Field
The present disclosure generally relates to a color conversion substrate, a method of fabricating the same, and a display device including the same. More particularly, the present disclosure relates to a color conversion substrate able to obtain long-term stability in quantum dots (QDs) and a superior degree of color conversion efficiency in the color conversion substrate, a method of fabricating the same, and a display device including the same.
Description of Related Art
A light-emitting diode (LED) is a semiconductor device formed of a compound such as gallium arsenide (GaAs) to emit light when an electrical current is applied thereto. The LED uses a p-n junction semiconductor structure into which minority carriers, such as electrons or holes, are injected, such that light is generated by the recombination of electrons and holes.
The characteristics of LEDs include low power consumption, a relatively long lifespan, the ability to be mounted in cramped spaces, and strong resistance to vibrations. LEDs are commonly used in display devices and in the backlight units of display devices. Recently, research into applying LEDs to general illumination devices has been undertaken. In addition to monochromatic LEDs, such as red, blue, or green LEDs, white LEDs have also come onto the market. In particular, a sharp increase in demand for white LEDs is anticipated, in line with the application of white LEDs to vehicle lighting devices and general lighting devices.
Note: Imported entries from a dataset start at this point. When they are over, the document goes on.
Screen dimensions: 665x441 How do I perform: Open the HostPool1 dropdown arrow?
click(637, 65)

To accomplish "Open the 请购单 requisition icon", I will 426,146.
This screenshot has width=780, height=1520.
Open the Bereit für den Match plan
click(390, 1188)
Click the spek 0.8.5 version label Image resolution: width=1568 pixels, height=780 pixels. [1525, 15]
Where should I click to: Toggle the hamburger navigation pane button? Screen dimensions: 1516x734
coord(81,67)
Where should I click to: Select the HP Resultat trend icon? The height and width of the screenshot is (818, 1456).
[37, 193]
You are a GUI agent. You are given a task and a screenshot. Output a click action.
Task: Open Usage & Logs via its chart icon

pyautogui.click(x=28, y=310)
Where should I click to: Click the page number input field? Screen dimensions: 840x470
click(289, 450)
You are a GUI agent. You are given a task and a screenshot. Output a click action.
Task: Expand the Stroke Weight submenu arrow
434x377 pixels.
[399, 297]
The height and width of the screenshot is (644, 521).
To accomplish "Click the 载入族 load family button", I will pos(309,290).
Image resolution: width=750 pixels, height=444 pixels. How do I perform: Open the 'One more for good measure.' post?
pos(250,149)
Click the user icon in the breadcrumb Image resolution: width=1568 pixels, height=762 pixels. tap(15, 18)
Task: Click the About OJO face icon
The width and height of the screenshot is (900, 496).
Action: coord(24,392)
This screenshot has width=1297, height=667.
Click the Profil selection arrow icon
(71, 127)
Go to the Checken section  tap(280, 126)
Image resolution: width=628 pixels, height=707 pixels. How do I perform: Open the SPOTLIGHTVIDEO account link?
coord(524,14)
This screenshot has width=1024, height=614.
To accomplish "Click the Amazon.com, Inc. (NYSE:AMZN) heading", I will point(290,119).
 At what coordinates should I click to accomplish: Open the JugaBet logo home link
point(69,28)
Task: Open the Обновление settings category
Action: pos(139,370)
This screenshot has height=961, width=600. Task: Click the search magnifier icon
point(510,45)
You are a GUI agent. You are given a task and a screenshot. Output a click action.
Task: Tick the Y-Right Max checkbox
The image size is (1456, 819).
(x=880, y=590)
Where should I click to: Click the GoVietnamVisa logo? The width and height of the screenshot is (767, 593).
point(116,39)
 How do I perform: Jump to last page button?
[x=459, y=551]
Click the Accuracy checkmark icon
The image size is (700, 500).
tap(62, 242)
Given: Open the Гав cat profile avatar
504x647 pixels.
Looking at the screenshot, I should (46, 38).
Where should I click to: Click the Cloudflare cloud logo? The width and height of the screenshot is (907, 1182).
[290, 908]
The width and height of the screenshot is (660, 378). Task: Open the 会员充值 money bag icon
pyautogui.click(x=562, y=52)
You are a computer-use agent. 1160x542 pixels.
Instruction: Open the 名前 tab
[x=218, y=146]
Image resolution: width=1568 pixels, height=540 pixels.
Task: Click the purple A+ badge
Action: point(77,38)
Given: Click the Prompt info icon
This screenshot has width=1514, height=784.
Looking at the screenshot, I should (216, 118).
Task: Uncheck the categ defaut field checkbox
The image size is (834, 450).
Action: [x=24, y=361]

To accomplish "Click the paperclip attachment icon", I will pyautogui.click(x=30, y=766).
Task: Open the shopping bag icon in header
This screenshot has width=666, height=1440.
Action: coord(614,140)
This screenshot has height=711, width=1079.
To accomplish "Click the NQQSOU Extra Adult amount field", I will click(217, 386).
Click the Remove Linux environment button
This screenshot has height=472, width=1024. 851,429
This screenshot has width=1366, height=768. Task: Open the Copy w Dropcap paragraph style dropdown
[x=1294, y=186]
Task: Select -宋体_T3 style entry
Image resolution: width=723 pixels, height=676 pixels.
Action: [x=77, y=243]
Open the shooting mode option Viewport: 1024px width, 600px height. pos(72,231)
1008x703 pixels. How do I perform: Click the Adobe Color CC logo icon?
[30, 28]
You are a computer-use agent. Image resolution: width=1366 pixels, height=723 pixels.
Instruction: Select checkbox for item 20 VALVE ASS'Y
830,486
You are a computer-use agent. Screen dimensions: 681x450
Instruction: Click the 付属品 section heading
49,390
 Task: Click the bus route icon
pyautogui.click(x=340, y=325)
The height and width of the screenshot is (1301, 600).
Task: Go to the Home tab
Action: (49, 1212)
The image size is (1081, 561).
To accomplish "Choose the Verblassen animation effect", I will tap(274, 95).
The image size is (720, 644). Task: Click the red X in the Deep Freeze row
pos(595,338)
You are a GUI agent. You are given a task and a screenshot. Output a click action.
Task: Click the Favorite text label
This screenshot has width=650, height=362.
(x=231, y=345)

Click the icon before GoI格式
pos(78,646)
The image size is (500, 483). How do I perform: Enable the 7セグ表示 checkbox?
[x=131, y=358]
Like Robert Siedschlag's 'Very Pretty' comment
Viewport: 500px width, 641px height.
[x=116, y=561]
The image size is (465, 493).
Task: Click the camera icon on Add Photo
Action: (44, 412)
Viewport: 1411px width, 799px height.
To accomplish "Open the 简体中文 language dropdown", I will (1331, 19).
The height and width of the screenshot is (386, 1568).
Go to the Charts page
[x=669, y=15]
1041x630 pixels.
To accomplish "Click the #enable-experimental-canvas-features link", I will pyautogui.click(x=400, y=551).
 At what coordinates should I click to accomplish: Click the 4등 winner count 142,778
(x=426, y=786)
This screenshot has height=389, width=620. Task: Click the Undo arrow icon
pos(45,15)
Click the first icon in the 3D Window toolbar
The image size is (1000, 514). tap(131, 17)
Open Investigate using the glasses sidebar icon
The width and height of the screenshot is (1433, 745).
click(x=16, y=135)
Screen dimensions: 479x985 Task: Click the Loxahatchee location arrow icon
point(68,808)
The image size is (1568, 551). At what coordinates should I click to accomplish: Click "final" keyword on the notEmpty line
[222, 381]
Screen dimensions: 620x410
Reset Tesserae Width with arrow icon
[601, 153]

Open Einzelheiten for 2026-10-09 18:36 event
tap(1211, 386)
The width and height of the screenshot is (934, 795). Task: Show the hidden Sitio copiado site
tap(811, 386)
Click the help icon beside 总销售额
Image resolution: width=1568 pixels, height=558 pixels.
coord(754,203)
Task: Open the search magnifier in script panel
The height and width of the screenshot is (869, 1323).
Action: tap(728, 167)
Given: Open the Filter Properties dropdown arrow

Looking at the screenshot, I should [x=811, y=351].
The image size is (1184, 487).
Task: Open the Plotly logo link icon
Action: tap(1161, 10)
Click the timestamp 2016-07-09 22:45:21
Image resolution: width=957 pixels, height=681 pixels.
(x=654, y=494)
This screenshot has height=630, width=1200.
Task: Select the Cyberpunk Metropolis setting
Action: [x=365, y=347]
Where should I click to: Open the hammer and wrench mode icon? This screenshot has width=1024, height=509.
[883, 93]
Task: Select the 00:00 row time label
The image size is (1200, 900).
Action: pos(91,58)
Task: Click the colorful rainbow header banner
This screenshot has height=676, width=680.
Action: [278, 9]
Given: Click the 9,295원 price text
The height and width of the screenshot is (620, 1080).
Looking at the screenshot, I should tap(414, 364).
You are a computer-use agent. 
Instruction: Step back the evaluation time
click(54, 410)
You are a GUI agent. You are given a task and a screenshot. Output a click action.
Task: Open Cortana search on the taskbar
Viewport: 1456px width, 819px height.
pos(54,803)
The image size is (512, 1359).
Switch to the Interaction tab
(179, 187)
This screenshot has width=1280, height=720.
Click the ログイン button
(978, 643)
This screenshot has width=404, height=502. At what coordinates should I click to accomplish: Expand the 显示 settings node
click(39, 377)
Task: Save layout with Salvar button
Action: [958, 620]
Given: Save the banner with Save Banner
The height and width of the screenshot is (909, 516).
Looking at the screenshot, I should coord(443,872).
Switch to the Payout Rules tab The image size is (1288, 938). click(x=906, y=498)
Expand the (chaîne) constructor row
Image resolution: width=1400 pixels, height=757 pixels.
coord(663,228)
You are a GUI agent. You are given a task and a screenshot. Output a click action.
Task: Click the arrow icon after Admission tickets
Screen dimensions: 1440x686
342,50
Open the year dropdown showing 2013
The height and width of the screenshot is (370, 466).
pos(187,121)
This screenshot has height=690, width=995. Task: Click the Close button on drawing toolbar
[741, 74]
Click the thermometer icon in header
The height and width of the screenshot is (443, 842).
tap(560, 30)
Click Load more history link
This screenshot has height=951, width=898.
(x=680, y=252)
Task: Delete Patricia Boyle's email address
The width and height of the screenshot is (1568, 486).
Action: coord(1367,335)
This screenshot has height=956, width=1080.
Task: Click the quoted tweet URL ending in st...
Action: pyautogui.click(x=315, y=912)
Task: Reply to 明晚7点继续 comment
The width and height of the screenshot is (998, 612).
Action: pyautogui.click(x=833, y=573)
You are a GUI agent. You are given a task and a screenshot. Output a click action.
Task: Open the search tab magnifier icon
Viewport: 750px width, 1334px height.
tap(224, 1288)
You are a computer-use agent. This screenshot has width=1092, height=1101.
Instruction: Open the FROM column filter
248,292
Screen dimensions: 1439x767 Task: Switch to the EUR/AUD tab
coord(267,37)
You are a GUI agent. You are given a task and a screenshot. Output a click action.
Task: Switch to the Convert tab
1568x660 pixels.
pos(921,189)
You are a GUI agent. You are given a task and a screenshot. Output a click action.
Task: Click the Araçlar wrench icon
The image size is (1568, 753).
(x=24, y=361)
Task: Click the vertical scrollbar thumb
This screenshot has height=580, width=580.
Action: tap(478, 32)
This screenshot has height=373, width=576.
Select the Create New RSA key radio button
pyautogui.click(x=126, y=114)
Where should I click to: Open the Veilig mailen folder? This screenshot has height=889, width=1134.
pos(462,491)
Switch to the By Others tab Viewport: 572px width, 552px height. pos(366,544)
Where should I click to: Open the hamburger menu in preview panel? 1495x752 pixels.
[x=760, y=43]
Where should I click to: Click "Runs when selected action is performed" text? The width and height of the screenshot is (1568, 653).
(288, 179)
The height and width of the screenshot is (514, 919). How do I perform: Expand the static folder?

In the field of LED technology, white light is commonly generated using two main methods. The first method to generate white light includes disposing monochromatic LEDs, such as red, green, and blue LEDs, adjacently to each other such that various colors of light emitted by the monochromatic LEDs are mixed. However, color tones may change depending on the environment in which such devices are used, since individual monochromatic LEDs have different thermal or temporal characteristics. In particular, color stains may occur, making it difficult to uniformly mix different colors of light. The second method to generate white light includes applying a fluorescent material to an LED and mixing a portion of initial light emitted by the LED and secondary light of which wavelength has been converted by the fluorescent material. For example, a fluorescent material generating yellowish-green or yellow light may be used as a light excitation source on a blue LED, whereby white light can be produced by mixing blue light emitted by the blue LED and yellowish-green or yellow light excited by the fluorescent material. At present, the second method of realizing white light utilizing a blue LED and a fluorescent material is generally used.
Recently, quantum dots (QDs) have been used for color conversion to produce white light. QDs generate relatively strong light within a narrow wavelength, the light being stronger than light generated from a typical fluorescent material. In general, a QD-LED backlight unit generates white light by irradiating blue light emitted by a blue LED onto yellow QDs, and applies the white light to a liquid crystal display (LCD) as backlight. LCDs using such a QD-LED backlight unit have high potential as new displays, since the characteristics of such LCDs include superior color reproduction unlike those using a traditional backlight using LEDs only, the ability to realize full color comparable to that of organic light emitting diodes (OLEDs), as well as lower fabrication costs and higher manufacturing productivity than OLED TVs.
However, when QDs are continuously exposed to oxygen and moisture in an external air gap, defects may be formed on the surface of QDs, leading to problems, such as reduction in color conversion efficiency and change in color coordinates. Therefore, it is important to ensure the thermal stability of QDs and isolate QDs from the external air gap in order to apply QDs to a display device as a color (wavelength) conversion material.